SaaFormer: Spectral-spatial Axial Aggregation Transformer for Hyperspectral Image Classification

Hyperspectral images (HSI) captured from earth observing satellites and aircraft is becoming increasingly important for applications in agriculture, environmental monitoring, mining, etc. Due to the limited available hyperspectral datasets, the pixel-wise random sampling is the most commonly used training-test dataset partition approach, which has significant overlap between samples in training and test datasets. Furthermore, our experimental observations indicates that regions with larger overlap often exhibit higher classification accuracy. Consequently, the pixel-wise random sampling approach poses a risk of data leakage. Thus, we propose a block-wise sampling method to minimize the potential for data leakage. Our experimental findings also confirm the presence of data leakage in models such as 2DCNN. Further, We propose a spectral-spatial axial aggregation transformer model, namely SaaFormer, to address the challenges associated with hyperspectral image classifier that considers HSI as long sequential three-dimensional images. The model comprises two primary components: axial aggregation attention and multi-level spectral-spatial extraction. The axial aggregation attention mechanism effectively exploits the continuity and correlation among spectral bands at each pixel position in hyperspectral images, while aggregating spatial dimension features. This enables SaaFormer to maintain high precision even under block-wise sampling. The multi-level spectral-spatial extraction structure is designed to capture the sensitivity of different material components to specific spectral bands, allowing the model to focus on a broader range of spectral details. The results on six publicly available datasets demonstrate that our model exhibits comparable performance when using random sampling, while significantly outperforming other methods when employing block-wise sampling partition.

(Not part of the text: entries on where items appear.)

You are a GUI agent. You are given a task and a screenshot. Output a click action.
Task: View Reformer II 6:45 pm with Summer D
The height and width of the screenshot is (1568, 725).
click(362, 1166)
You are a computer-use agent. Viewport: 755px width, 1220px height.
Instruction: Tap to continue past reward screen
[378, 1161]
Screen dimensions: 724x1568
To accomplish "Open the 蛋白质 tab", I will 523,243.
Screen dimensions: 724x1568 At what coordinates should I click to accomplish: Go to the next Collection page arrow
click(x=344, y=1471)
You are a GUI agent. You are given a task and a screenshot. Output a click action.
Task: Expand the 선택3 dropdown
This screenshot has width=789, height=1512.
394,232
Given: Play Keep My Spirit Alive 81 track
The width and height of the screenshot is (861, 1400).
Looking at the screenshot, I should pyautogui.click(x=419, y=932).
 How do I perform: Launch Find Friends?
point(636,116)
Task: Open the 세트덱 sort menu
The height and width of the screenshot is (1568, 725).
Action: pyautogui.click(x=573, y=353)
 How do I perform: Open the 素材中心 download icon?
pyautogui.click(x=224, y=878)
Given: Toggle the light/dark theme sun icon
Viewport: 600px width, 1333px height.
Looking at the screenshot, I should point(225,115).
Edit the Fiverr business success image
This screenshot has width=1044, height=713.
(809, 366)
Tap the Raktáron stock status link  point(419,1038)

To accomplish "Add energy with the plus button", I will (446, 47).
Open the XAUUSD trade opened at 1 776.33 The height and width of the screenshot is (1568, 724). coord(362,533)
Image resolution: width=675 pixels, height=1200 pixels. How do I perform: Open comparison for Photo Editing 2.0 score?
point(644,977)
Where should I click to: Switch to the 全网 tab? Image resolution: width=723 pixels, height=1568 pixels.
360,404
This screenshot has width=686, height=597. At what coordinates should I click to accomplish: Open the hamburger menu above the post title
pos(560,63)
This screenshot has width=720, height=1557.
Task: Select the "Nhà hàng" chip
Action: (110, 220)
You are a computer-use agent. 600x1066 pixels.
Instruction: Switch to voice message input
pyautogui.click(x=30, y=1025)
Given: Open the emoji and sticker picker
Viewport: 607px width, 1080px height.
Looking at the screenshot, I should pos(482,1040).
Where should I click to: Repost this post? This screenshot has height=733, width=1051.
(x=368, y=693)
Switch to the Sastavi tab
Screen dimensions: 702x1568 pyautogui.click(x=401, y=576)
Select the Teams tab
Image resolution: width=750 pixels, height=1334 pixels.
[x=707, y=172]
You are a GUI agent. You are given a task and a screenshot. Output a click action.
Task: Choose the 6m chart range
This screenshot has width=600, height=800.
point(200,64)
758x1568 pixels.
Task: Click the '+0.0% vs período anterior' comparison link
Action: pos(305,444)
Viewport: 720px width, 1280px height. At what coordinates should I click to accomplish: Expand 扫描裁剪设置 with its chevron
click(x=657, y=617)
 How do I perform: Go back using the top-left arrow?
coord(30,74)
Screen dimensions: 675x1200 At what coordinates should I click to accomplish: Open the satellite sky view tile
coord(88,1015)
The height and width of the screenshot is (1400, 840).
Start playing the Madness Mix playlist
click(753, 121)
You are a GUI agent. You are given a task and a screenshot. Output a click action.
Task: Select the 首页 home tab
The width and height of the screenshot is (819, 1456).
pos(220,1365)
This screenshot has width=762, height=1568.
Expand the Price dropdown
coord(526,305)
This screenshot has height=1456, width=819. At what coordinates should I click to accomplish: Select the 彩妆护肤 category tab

翻译：从地球观测卫星和飞行器获取的高光谱图像在农业、环境监测、矿产勘探等领域的应用日益重要。由于可用高光谱数据集的局限性，像素级随机采样是最常用的训练-测试数据集划分方法，但该方法会导致训练集与测试集样本之间存在显著重叠。此外，我们的实验观察表明，重叠区域越大的样本通常分类精度越高。因此，像素级随机采样方法存在数据泄露风险。为此，我们提出一种分块采样方法以最小化数据泄露可能性，实验结果也证实了2DCNN等模型中存在数据泄露现象。进一步地，我们提出一种谱-空轴向聚合Transformer模型——SaaFormer，用于解决将高光谱图像视为长序列三维图像时的分类挑战。该模型包含两大核心组件：轴向聚合注意力机制与多层级谱-空特征提取。轴向聚合注意力机制有效利用高光谱图像中每个像素位置的光谱波段连续性与相关性，同时聚合空间维度的特征，使SaaFormer在分块采样条件下仍保持高精度。多层级谱-空提取结构则专门设计用于捕捉不同物质成分对特定光谱波段的敏感性，使模型能聚焦更广泛的光谱细节。在六个公开数据集上的实验结果表明：采用随机采样时，本模型性能与现有方法相当；而采用分块采样划分时，本模型显著优于其他方法。